Ce qu’il y a de plaisant dans de telles circonstances, c’est que lorsqu’il n’y a plus de travail à faire, hé bien on s’en va, un point c’est tout. Donc, après avoir marqué le stationnement avec des piquets et des cordes, installé des pancartes, monté et déplacé des tentes, tout ça sous la pluie, mes deux compagnons et moi nous sommes retrouvés à ne rien faire. Il faut dire qu’il y avait beaucoup, beaucoup de monde sur place et la fourmilière était vraiment efficace. Déjà, à seulement sa deuxième année d’existence, l’organisation ne donne pas sa place côté logistique. Donc, après avoir erré un peu sur le chemin menant à l’arrivée, me rappelant la dernière fois où j’y avais posé les pieds 12 mois auparavant, je suis retourné à la maison. Deux grosses journées m’attendaient.

Acte II : le ravito

Cours ou cours pas ?  C’était la question existentielle en ce samedi matin. Comme j’aurais à pacer Fanny sur une trentaine de kilomètres le dimanche matin, la raison me commandait de me tenir tranquille. Mais il faisait si beau…
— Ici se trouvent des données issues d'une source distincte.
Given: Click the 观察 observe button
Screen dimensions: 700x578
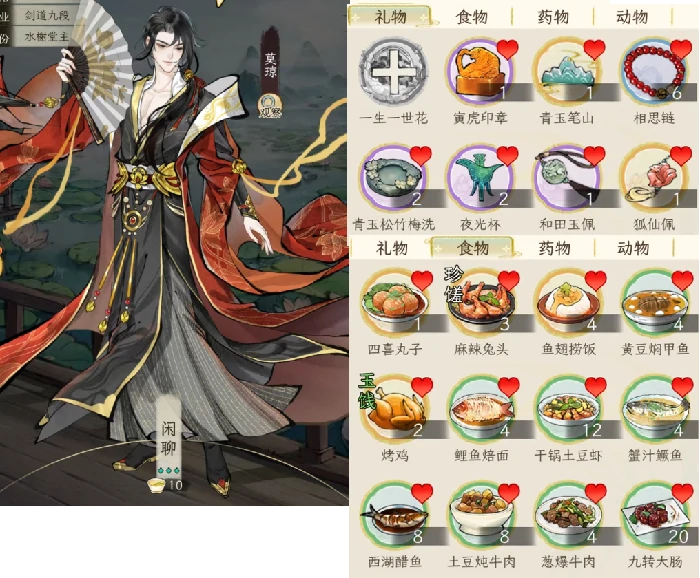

Peine perdue, je suis allé faire un tour. 10-12 km maximum, mais il fallait que je courre. Mon équilibre mental en dépendait.

Puis, coup d’œil aux résultats préliminaires avant de partir: Seb était passé en tête au 35e kilomètre. Et qui suivaient, 20 minutes derrière ?  Mes amis Louis, Pierre et Martin. J’aurais pu être là. J’aurais être là. Quelle torture !

Ce que j’ai vu sur la route de Bromont ne m’a fait aucunement regretter mon choix de courir. Le soleil était éclatant, les couleurs de l’automne, à leur apogée. Les montagnes m’appelaient, s’il avait fallu que je sois « à jeun »…

À mon arrivée, je me suis rendu au ravito principal où Pat et Joan fixaient au loin, attendant (im)patiemment le premier passage de Seb, au kilomètre 72. Je me suis joint à eux et ai découvert ce qui allait être ma réalité pour les prochaines heures: l’attente. Comme d’autres courses se déroulaient en même temps, c’était difficile de savoir si c’était bien lui qui arrivait quand quelqu’un se présentait tout en haut de la butte qui surplombe le parc équestre.

Puis, il est arrivé. C’était comme l’euphorie dans notre petite troupe. Il est passé en coup de vent et honnêtement, s’il n’avait pas eu à se soumettre à la pesée, pas certain qu’il se serait arrêté. En fait, il est passé tellement vite que François (son équipe de support au grand complet) l’a tout simplement raté.

Recommença ensuite l’attente. Comme mes amis avaient 20 minutes de retard au 35e kilomètre, je m’attendais à au moins 45 minutes de retard ici, sinon une heure. Je piaffais d’impatience, j’avais trop hâte de les voir. Je voulais, je devais savoir s’ils allaient bien. Après un certain temps, n’en pouvant plus, je suis parti en sens inverse à leur rencontre.

Après une éternité, Pierre et Martin se sont présentés au bas du chemin de terre arrivant du lac Gale. Louis les suivait, pas trop loin derrière. J’étais énervé comme un gamin. Comment ça va ?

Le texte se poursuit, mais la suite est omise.